One avenue for improvement is to link eastwards to Russia's 8-timezone E-W span IPS/UPS. Especially if it were to also string lots of PV and wind along a much-reinforced grid. Politically and technically that does not seem likely right now. Interconnecting IPS/UPS and ENTSO-E would span 13 timezones.

Running south, closer to or even across the equator to reduce seasonal effects, would be good too. But DESERTEC and similar on a large scale seem unlikely for primarily political/stability reasons for the near future.

Wind Across the Pond

England Cornwall West coastline cliff rocks beach Atlantic Ocean 3 BG

A bold leap, especially once on both sides there is enough intermittent generation to be hard to absorb locally, would be a transatlantic interconnection EU via Iceland and Greenland to Canada (also see Let's Build a Global Power Grid: With a little DC wizardry and a lot of cash, we could swap power across continents and Global Renewable Energy Grid Project: Integrating Renewables via HVDC and Centralized Storage), or otherwise between Europe and North America (3300km Ireland to Newfoundland, 5000km England to New England, 5400km from Portugal to New York State), thus gaining 5h+ of solar/timezone difference and different weather as well as hydro and skewed local peak demand times.

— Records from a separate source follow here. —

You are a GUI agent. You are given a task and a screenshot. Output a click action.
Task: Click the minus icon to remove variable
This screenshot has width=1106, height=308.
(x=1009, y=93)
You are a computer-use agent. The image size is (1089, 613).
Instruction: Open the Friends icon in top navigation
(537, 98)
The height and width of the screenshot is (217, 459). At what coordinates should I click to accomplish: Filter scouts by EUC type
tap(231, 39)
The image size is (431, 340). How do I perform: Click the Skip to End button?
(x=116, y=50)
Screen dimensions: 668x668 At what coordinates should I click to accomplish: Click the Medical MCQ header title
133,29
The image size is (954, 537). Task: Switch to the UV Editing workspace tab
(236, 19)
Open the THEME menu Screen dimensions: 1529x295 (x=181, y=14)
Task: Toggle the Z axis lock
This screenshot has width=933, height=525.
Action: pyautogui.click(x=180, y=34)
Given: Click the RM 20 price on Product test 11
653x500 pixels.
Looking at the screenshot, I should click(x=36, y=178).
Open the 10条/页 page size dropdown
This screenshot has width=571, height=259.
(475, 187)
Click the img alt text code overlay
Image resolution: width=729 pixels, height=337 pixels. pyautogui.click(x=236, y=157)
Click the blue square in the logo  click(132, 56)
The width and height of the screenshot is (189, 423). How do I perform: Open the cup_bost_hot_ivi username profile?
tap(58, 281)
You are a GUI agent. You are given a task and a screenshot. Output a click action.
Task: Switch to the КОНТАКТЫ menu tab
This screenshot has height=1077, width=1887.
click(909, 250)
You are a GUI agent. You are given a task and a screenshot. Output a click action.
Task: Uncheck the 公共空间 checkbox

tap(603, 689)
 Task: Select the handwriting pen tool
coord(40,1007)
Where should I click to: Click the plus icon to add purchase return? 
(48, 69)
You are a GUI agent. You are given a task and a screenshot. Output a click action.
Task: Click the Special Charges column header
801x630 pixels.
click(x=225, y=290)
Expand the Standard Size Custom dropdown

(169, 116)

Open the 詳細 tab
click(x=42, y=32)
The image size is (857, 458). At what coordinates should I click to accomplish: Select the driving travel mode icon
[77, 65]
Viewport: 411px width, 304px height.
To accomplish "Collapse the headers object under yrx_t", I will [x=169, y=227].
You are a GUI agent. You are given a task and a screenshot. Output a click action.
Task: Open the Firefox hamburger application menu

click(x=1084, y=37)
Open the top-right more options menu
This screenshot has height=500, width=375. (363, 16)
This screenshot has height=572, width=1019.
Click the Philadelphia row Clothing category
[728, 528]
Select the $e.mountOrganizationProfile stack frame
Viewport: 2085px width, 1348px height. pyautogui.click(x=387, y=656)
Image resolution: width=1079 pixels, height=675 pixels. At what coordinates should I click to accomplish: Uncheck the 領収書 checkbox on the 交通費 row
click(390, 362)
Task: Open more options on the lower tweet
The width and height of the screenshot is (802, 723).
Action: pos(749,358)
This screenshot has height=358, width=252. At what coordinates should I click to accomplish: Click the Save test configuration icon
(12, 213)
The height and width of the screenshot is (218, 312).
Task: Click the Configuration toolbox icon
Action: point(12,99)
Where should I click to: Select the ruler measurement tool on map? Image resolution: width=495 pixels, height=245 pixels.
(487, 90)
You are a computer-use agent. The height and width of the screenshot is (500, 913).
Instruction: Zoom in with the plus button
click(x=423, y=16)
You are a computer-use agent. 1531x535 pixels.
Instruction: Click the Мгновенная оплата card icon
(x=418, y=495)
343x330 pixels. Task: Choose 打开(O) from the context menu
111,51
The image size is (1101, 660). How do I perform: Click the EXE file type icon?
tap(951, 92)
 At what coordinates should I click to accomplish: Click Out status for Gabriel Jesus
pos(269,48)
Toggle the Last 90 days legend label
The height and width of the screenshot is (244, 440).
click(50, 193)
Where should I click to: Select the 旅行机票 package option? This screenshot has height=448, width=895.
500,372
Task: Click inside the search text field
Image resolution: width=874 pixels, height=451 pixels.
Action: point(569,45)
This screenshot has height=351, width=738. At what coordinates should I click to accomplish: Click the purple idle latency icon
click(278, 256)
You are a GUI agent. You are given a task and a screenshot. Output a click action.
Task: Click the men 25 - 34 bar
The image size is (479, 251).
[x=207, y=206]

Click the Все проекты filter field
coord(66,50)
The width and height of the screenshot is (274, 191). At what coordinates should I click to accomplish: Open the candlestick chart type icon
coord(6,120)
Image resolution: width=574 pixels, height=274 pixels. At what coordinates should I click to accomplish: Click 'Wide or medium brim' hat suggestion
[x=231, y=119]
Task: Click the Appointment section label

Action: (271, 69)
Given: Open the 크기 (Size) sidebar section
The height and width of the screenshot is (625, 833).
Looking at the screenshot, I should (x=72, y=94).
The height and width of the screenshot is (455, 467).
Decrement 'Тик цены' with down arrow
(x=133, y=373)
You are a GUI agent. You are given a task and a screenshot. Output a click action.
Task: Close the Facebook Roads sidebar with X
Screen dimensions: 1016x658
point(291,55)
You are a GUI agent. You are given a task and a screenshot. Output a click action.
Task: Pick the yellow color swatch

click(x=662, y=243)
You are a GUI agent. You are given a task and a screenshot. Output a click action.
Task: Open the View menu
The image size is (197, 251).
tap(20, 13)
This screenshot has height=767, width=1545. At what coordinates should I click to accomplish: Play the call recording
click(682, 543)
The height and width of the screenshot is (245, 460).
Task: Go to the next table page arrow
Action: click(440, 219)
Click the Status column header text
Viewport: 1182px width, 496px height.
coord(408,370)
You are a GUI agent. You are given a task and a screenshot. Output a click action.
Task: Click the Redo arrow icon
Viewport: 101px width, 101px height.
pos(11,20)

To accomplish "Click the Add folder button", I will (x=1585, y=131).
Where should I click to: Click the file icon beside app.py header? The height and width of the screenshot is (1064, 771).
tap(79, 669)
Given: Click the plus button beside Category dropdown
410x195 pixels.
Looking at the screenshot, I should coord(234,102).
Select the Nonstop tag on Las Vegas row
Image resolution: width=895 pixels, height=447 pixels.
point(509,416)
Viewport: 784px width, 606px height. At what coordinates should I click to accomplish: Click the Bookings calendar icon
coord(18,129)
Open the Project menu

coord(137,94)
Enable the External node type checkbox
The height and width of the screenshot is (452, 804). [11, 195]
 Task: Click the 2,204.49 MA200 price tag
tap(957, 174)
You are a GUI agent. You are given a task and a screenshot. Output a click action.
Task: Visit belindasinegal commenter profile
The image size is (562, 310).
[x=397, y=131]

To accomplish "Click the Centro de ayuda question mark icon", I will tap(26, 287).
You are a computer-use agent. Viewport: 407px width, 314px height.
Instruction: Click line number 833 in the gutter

(Around-noon US east coast peak solar generation could join the flow to feed Europe's peak evening demand.)

Ambitiously, floating transatlantic windfarms could be strung out along the interconnector to inject power from weather systems across the Atlantic itself (and the jetstream), for further firming of supply...

These sorts of distances are being covered by HVDC projects in China (2090km) and Brazil. With potential losses around 15% or less (~3.5% per 1000km) may be better than storage efficiency (typical 20--25% round-trip losses for pumped hydro) in terms of grid balancing. (Cf 2019 Chinese 3300km 12GW 10%-loss link.)

Starting from the 2002 EU goal of each country to have ~10% of capacity as interconnection, 10% of US/EU generation would imply something like 70--100GW of interconnection, which is basically bigger than the grid capacity of any of the countries on the European western seaboard, so would likely have to be spread out over them, eg Ireland/UK, Spain, Portugal, France, possibly even some via Iceland. Any build would presumably be incremental, in tandem with intra-US and intra-EU transmission reinforcement and renewables build-out to support the Atlantic flows.

Why INTUS? ELEXON refers to the various interconnectors to the GB grid, in (for example) the FUELINST dataset, with the prefix INT.

2017-08-24: Brexit

It is not clear if Brexit would make INTUS significantly harder to achieve. If the UK somehow remains in the European Energy Union then possibly not.